— begin Entries provided —

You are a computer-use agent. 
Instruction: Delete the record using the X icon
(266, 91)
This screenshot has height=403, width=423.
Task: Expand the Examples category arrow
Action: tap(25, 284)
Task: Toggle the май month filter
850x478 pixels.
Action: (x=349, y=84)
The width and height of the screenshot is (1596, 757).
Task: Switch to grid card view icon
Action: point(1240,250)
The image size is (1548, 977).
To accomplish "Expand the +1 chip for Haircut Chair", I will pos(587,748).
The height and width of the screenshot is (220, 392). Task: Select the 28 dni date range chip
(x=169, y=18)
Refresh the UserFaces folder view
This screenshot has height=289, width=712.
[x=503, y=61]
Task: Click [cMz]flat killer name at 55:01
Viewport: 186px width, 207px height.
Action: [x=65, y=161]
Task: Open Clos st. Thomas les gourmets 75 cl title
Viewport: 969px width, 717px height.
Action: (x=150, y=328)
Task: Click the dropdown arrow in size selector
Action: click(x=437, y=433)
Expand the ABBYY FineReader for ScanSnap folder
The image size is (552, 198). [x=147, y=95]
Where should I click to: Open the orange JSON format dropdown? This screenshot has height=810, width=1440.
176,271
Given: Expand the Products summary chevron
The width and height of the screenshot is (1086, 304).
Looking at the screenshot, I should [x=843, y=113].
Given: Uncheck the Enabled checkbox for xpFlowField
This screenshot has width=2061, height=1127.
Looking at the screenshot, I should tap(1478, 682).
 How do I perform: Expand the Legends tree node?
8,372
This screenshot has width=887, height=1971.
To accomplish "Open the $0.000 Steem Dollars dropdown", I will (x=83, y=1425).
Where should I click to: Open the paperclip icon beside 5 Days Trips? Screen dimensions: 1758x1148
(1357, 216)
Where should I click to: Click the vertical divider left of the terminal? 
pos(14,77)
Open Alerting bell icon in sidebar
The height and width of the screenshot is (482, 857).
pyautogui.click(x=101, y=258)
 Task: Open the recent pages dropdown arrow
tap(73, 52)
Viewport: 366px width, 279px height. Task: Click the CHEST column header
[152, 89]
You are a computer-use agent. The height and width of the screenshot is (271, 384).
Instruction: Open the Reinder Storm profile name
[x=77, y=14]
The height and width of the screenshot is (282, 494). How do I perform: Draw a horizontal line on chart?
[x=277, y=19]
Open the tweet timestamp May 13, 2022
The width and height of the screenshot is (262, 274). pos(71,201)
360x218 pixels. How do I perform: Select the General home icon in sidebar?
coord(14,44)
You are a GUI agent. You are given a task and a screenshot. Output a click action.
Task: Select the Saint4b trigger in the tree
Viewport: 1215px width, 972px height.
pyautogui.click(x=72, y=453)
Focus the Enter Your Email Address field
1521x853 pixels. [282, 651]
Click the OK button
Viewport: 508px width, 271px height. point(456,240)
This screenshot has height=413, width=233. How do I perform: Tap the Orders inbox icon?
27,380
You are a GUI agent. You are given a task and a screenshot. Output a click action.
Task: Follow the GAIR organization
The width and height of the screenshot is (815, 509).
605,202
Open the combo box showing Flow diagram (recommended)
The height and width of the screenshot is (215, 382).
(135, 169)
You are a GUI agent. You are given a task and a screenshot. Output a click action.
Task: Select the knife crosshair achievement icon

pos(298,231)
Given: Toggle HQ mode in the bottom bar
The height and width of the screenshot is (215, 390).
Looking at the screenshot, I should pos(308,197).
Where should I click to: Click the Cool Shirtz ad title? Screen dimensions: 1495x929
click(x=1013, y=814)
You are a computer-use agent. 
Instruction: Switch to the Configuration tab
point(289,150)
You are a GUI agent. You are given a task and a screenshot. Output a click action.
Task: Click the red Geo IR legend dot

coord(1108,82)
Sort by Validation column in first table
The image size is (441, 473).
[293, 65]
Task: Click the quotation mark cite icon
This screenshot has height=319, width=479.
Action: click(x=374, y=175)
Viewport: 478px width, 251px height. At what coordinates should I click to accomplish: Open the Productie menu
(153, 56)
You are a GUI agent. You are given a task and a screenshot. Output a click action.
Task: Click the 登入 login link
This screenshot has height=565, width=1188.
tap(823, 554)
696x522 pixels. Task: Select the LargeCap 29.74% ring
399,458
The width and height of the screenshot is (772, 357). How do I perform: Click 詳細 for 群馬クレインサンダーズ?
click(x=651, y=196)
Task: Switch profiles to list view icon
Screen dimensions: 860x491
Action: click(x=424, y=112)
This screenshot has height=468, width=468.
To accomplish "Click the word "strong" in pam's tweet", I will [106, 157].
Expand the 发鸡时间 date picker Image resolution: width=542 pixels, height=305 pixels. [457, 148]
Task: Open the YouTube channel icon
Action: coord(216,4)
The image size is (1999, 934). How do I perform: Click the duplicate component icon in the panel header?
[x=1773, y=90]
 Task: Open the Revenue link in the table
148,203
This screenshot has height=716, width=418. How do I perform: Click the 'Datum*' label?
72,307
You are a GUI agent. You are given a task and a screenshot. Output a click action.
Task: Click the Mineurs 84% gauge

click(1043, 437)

— end Entries provided —

:: Exercise brief ::
Write out the entire listing above word for word, from its first line through its last.

:: Exercise output ::
You are a computer-use agent. 
Instruction: Delete the record using the X icon
(266, 91)
This screenshot has height=403, width=423.
Task: Expand the Examples category arrow
Action: tap(25, 284)
Task: Toggle the май month filter
850x478 pixels.
Action: (x=349, y=84)
The width and height of the screenshot is (1596, 757).
Task: Switch to grid card view icon
Action: point(1240,250)
The image size is (1548, 977).
To accomplish "Expand the +1 chip for Haircut Chair", I will pos(587,748).
The height and width of the screenshot is (220, 392). Task: Select the 28 dni date range chip
(x=169, y=18)
Refresh the UserFaces folder view
This screenshot has height=289, width=712.
[x=503, y=61]
Task: Click [cMz]flat killer name at 55:01
Viewport: 186px width, 207px height.
Action: [x=65, y=161]
Task: Open Clos st. Thomas les gourmets 75 cl title
Viewport: 969px width, 717px height.
Action: (x=150, y=328)
Task: Click the dropdown arrow in size selector
Action: click(x=437, y=433)
Expand the ABBYY FineReader for ScanSnap folder
The image size is (552, 198). [x=147, y=95]
Where should I click to: Open the orange JSON format dropdown? This screenshot has height=810, width=1440.
176,271
Given: Expand the Products summary chevron
The width and height of the screenshot is (1086, 304).
Looking at the screenshot, I should [x=843, y=113].
Given: Uncheck the Enabled checkbox for xpFlowField
This screenshot has width=2061, height=1127.
Looking at the screenshot, I should tap(1478, 682).
 How do I perform: Expand the Legends tree node?
8,372
This screenshot has width=887, height=1971.
To accomplish "Open the $0.000 Steem Dollars dropdown", I will (x=83, y=1425).
Where should I click to: Open the paperclip icon beside 5 Days Trips? Screen dimensions: 1758x1148
(1357, 216)
Where should I click to: Click the vertical divider left of the terminal? 
pos(14,77)
Open Alerting bell icon in sidebar
The height and width of the screenshot is (482, 857).
pyautogui.click(x=101, y=258)
 Task: Open the recent pages dropdown arrow
tap(73, 52)
Viewport: 366px width, 279px height. Task: Click the CHEST column header
[152, 89]
You are a computer-use agent. The height and width of the screenshot is (271, 384).
Instruction: Open the Reinder Storm profile name
[x=77, y=14]
The height and width of the screenshot is (282, 494). How do I perform: Draw a horizontal line on chart?
[x=277, y=19]
Open the tweet timestamp May 13, 2022
The width and height of the screenshot is (262, 274). pos(71,201)
360x218 pixels. How do I perform: Select the General home icon in sidebar?
coord(14,44)
You are a GUI agent. You are given a task and a screenshot. Output a click action.
Task: Select the Saint4b trigger in the tree
Viewport: 1215px width, 972px height.
pyautogui.click(x=72, y=453)
Focus the Enter Your Email Address field
1521x853 pixels. [282, 651]
Click the OK button
Viewport: 508px width, 271px height. point(456,240)
This screenshot has height=413, width=233. How do I perform: Tap the Orders inbox icon?
27,380
You are a GUI agent. You are given a task and a screenshot. Output a click action.
Task: Follow the GAIR organization
The width and height of the screenshot is (815, 509).
605,202
Open the combo box showing Flow diagram (recommended)
The height and width of the screenshot is (215, 382).
(135, 169)
You are a GUI agent. You are given a task and a screenshot. Output a click action.
Task: Select the knife crosshair achievement icon

pos(298,231)
Given: Toggle HQ mode in the bottom bar
The height and width of the screenshot is (215, 390).
Looking at the screenshot, I should pos(308,197).
Where should I click to: Click the Cool Shirtz ad title? Screen dimensions: 1495x929
click(x=1013, y=814)
You are a computer-use agent. 
Instruction: Switch to the Configuration tab
point(289,150)
You are a GUI agent. You are given a task and a screenshot. Output a click action.
Task: Click the red Geo IR legend dot

coord(1108,82)
Sort by Validation column in first table
The image size is (441, 473).
[293, 65]
Task: Click the quotation mark cite icon
This screenshot has height=319, width=479.
Action: click(x=374, y=175)
Viewport: 478px width, 251px height. At what coordinates should I click to accomplish: Open the Productie menu
(153, 56)
You are a GUI agent. You are given a task and a screenshot. Output a click action.
Task: Click the 登入 login link
This screenshot has height=565, width=1188.
tap(823, 554)
696x522 pixels. Task: Select the LargeCap 29.74% ring
399,458
The width and height of the screenshot is (772, 357). How do I perform: Click 詳細 for 群馬クレインサンダーズ?
click(x=651, y=196)
Task: Switch profiles to list view icon
Screen dimensions: 860x491
Action: click(x=424, y=112)
This screenshot has height=468, width=468.
To accomplish "Click the word "strong" in pam's tweet", I will [106, 157].
Expand the 发鸡时间 date picker Image resolution: width=542 pixels, height=305 pixels. [457, 148]
Task: Open the YouTube channel icon
Action: coord(216,4)
The image size is (1999, 934). How do I perform: Click the duplicate component icon in the panel header?
[x=1773, y=90]
 Task: Open the Revenue link in the table
148,203
This screenshot has height=716, width=418. How do I perform: Click the 'Datum*' label?
72,307
You are a GUI agent. You are given a task and a screenshot. Output a click action.
Task: Click the Mineurs 84% gauge

click(1043, 437)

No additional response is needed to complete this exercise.